Durante aquella misma charla con El Gráfico, un amigo contó: “Como el Manco Messina no hubo nadie. Esto lo vi yo. Le jugó él solo a César Bernal, el famoso Perro uruguayo, y a un tal Gallo. Fue un desafío. El Manco no arrugaba nunca y aceptó. Apostaban 60 mil uruguayos y a Messina le faltaba plata. Fue y la pidió. Pero resulta que eran pesos argentinos, mucho más dinero. Empezaron a jugar a las tres de la mañana y terminaron a las seis y media. Largaron cuando empataban 69 a 69. El Perro Bernal lo levantó en andas a Messina y lo paseó por toda la cancha”.
“El hombre del brazo de oro. Burlón, irónico, campechano, recitador empedernido, verseador, manager de sí mismo. Tonada de paisano que siempre encuentra un verso a mano para ubicarse o ubicar a quien lo escucha”, lo definió el desaparecido colega Piri García, quien tuviera como última guarida la oficina de prensa del Luna Park. Y para terminar las discusiones más pesadas, siempre hubo una Smith & Wesson calibre 32 a mano que le costó 50.000 pesos de los años ‘50, y difícilmente haya estado siempre adormecida en el cinto, escondida bajo el poncho de vicuña por el que pagó 60.000. Pero a veces debía usar la ironía en reemplazo del arma. Como ocurrió en Villa María, donde tuvo la feliz idea de hablar mal de los cordobeses. “Que son esto, que lo otro. De pronto se levantó de la silla un tipo doble ancho con cara de Aldo Rico y le preguntó: ‘¿Qué tiene contra nosotros, eh?’. Y el Manco respondió con una salida rápida: ‘¿Ah, sí? ¡Lo felicito, compadre; estaba ansioso por conocer un cordobés guapo!’.”
Cierta vez se tomó 60 Gancias al hilo. Al menos es lo que dice la historia pueblera, aunque ya se sabe que este tipo de leyendas suele ir engordando mientras el tiempo se añeja. Aún le leen apenas tres veces las poesías gauchescas y se las aprende. Tuvo dos hijos, cuatro paletas siempre listas y una rastra con 150 monedas de oro, de lo que tanto habló junto al mostrador de lo de Pocholo, donde tantas veces el payador de turno solía decir: “...y allá en Teodelina/cuna de grandes campeones/nació el campeón de campeones/’pelotario’ Oscar Messina”. Así lo describía Piri García: “Cabello ‘tordillo’, barba de dos días, campera de lujo con cuello de piel. Anillos que piden más dedos... cadena de oro en la muñeca derecha. Pantalón bombilla. Taquito militar. Parece el último embajador de una época que sólo rememora algún telón de fondo. Burlón, irónico, campechano, recitador empedernido, verseador, manager. Tonada de paisano que siempre encuentra un verso a mano para ubicarse o ubicar a quien lo escucha”.

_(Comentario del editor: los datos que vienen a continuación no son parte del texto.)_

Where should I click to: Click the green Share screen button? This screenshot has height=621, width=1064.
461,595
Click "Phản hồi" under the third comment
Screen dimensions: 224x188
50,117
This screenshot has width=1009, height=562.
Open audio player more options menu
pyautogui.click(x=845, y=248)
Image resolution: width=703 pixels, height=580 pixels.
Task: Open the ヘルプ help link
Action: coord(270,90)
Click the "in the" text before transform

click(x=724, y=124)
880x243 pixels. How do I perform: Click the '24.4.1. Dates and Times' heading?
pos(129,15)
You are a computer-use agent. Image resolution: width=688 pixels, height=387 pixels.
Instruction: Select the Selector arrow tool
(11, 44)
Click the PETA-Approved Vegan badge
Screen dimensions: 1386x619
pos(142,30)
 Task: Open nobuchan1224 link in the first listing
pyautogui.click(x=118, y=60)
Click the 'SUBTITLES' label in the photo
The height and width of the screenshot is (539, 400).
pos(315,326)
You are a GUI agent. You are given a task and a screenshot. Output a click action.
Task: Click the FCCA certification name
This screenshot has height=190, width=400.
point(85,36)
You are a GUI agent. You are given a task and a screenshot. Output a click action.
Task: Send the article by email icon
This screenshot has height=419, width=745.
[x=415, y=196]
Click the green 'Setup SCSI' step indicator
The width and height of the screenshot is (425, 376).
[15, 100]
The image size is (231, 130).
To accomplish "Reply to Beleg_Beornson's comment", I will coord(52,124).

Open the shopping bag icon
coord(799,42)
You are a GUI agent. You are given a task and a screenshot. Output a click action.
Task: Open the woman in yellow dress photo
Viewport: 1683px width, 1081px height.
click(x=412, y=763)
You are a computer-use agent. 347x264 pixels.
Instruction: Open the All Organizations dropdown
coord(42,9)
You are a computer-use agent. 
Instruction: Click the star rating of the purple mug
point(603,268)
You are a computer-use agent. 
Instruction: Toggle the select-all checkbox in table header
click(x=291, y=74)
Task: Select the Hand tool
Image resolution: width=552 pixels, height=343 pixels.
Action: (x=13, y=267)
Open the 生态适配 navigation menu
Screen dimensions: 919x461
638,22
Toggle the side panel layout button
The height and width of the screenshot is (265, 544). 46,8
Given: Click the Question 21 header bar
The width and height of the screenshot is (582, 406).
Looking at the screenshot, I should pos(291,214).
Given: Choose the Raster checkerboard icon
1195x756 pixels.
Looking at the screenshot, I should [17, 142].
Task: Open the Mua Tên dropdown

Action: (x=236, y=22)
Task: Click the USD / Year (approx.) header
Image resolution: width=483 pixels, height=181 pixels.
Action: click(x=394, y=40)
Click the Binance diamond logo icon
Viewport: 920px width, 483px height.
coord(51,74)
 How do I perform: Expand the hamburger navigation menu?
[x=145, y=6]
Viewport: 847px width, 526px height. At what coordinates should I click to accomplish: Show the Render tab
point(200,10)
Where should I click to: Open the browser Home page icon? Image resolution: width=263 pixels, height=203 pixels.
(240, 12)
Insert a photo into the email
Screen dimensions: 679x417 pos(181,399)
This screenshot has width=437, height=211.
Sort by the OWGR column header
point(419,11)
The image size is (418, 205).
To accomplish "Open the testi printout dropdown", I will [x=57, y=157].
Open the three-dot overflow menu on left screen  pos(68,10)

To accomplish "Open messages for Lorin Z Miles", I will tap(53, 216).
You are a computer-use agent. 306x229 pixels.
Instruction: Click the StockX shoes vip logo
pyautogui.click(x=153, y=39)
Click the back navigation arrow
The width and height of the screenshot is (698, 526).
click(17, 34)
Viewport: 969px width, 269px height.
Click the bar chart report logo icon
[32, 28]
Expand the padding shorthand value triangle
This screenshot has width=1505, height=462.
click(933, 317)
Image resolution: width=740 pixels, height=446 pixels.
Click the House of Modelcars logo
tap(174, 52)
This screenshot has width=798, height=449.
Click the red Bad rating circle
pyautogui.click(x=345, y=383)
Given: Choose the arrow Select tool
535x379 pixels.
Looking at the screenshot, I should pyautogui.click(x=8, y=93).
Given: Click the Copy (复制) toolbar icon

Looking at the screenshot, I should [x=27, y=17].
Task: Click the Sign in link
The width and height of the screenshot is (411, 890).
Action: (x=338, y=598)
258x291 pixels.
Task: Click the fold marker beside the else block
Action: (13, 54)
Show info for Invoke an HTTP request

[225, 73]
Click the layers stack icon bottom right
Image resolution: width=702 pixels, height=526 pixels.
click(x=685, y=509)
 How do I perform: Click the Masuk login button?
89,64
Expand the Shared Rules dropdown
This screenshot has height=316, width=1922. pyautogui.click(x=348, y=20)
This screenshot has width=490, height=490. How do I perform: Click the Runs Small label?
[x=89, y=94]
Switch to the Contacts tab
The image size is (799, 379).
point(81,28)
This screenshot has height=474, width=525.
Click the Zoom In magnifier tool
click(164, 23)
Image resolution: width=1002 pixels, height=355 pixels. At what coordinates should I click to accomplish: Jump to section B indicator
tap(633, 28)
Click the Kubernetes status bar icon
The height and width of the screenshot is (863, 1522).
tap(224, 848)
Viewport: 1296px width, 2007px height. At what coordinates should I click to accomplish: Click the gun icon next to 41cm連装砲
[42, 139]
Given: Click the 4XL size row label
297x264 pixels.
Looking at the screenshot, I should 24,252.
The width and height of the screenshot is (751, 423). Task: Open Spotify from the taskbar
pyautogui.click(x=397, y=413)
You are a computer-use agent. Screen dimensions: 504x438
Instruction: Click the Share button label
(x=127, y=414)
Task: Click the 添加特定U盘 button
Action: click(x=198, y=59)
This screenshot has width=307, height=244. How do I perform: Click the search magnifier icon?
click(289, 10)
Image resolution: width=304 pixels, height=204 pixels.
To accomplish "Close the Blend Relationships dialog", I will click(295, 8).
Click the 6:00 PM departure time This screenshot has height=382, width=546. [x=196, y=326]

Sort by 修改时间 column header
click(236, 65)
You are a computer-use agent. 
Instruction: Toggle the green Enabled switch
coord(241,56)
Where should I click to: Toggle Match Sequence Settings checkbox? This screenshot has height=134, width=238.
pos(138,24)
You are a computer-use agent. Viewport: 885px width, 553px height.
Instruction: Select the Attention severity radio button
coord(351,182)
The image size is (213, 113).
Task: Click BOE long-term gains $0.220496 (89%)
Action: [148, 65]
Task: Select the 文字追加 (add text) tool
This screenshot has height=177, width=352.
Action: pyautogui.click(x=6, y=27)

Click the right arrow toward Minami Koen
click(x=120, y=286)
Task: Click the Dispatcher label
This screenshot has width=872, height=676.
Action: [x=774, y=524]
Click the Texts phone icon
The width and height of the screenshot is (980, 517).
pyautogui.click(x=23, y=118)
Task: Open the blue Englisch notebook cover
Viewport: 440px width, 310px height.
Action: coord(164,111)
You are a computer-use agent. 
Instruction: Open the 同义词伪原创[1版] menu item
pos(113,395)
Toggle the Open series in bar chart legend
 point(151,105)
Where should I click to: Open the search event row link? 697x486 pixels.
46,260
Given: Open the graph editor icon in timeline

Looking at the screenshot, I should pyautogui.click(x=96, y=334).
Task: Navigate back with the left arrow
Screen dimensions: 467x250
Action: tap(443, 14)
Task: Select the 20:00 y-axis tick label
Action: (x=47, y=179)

El y tantos otros andaban de club en club, de pueblo en pueblo, de aventura en aventura. Transitaban un país que tenía alas para cobijarlos, para alentarles el vuelo, para ayudarlos a darle impulso a cada golpe de paleta. Ese país del “No me acuerdo”, en el que como dice la canción de la Walsh, “doy dos pasitos y me pierdo”. Ese que espera la refundación, una de cuyas maneras es rescatar el testimonio vital de caciques olvidados, que aguardan la muerte junto al mostrador con la remota esperanza de que alguien se les acerque para preguntarles cómo era antes, para poder entender mejor el mañana.